The Eighteenth-Century Worlds Research Centre organises both discipline-based and interdisciplinary academic conferences, workshops, and seminars.  We also sponsor, develop, and manage research projects concerned with the historical, theoretical, and critical study of the eighteenth century. We often organise collaborative events through our partnerships with outstanding local museums and galleries and with international partners.

For details of our past events, contact Dr Mark Towsey on:

Upcoming Events

 Eighteenth-Century Worlds Research Seminar -  18 April 2023

  1. 15:00 – 17.00 (paper to start at 15.15)
  2. Katie Barclay: The Manliness of Numbers: Gilbert Innes of Stowe and his Accounts

Rendall, Seminar Room 6

Prof. Barclay is the Head of Historical and Classical Studies, University of Adelaide. She writes widely on family life, and gender, and is an internationally recognized expert on the history of emotions.  

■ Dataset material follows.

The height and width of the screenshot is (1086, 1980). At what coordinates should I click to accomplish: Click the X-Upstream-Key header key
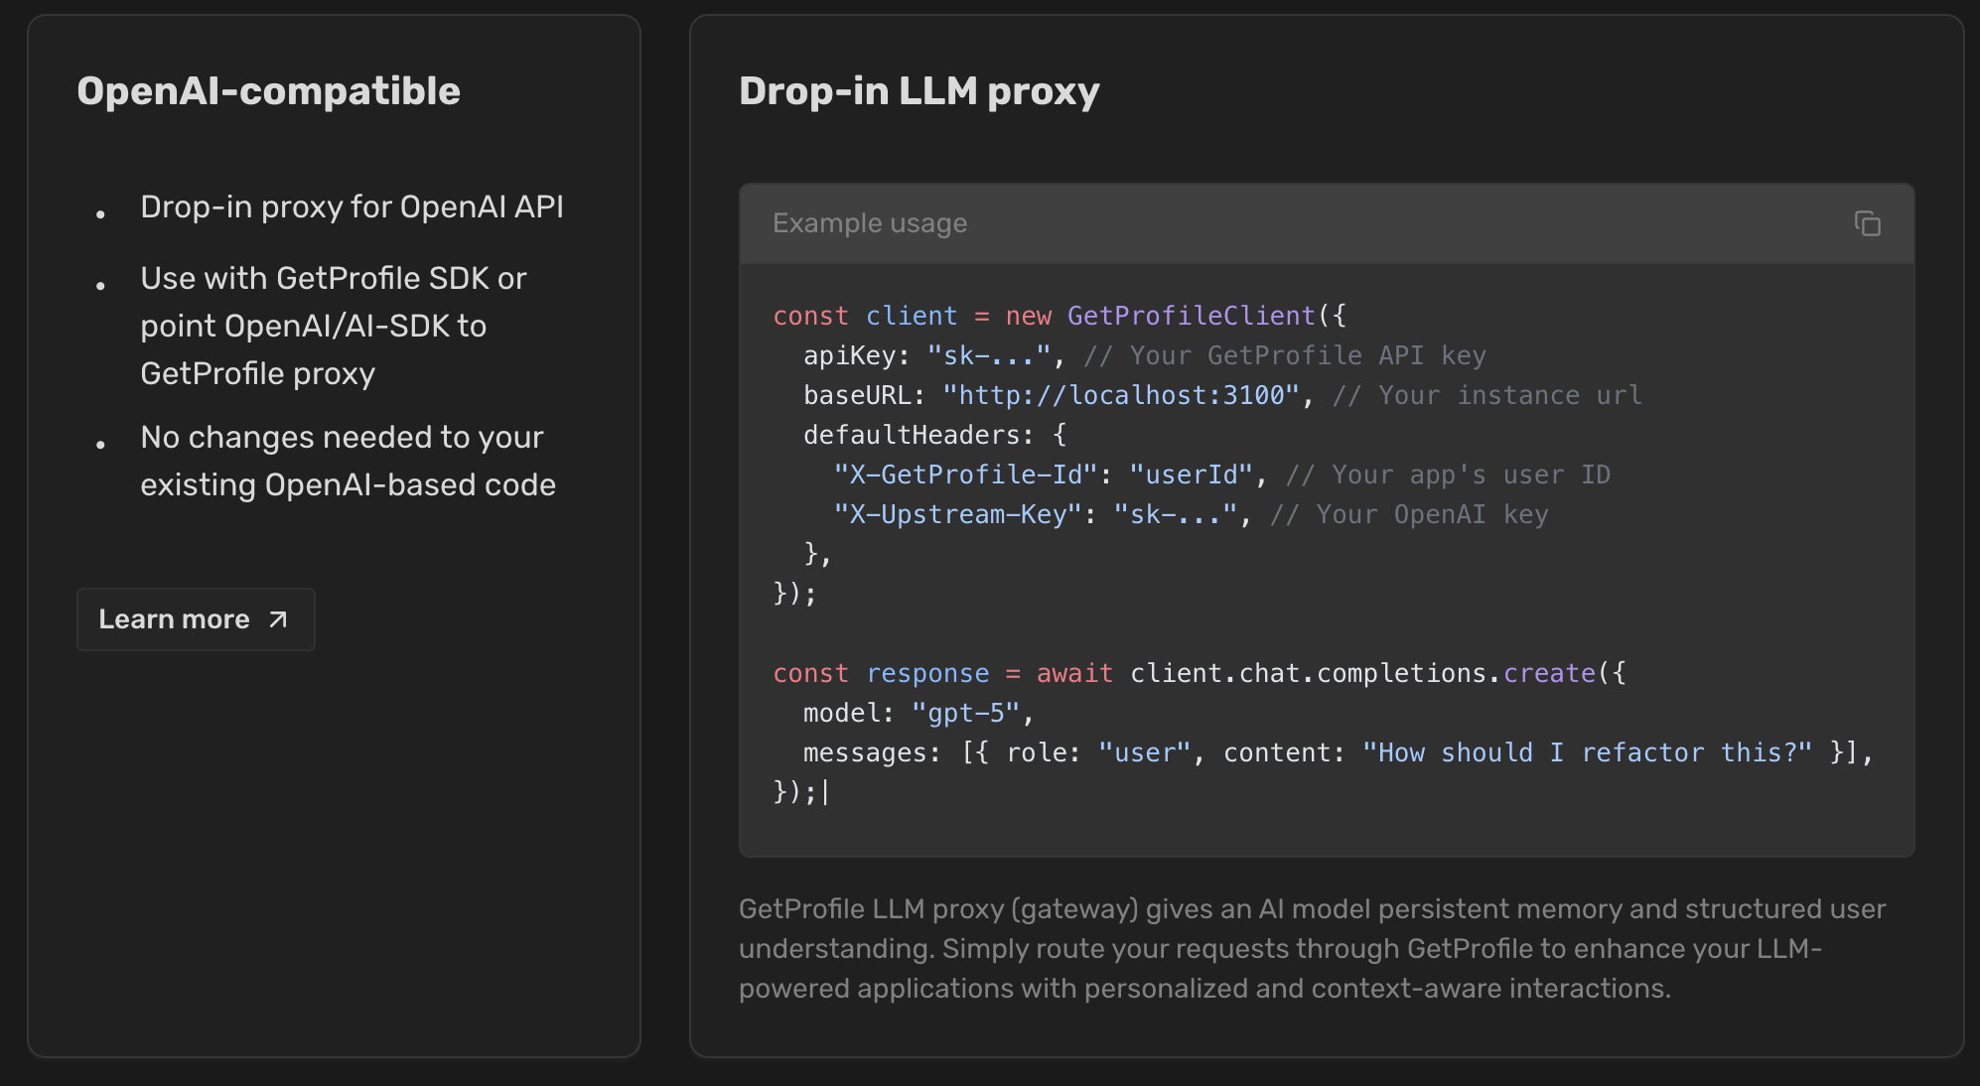pos(957,514)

Gilbert Innes of Stowe (1751-1832) was a Scottish banker and avid account keeper, leaving over 400 account books on his death. Accounting for Innes was a central tool through which he not only ordered his world but made sense of his relationships with others. As a repetitive form of action – kept daily – his account book writing can be compared to a diary or other narrative, raising questions as to the nature of the self that we produce through numbers. This paper explores account books as a source of the self in eighteenth-century Britain, with a particular consideration of accounting as form of biographical practice for Innes. As a site to negotiate the terms and meanings of how one’s life is lived, how one relates others, and how a social network is built, account books can be explored as a disciplinary form and one that makes the world in a particular shape. A leading figure in banking during the industrial revolution, Innes’ life was in many respects unusual. Outwardly he was a high-profile, respectable leader of Scottish mercantile society; but he also produced over thirty illegitimate children and had established relationships with at least thirty women. His accounts provided a site to order his family and his world, but also to renegotiate morality, belief, and manliness for the new world his social class was building.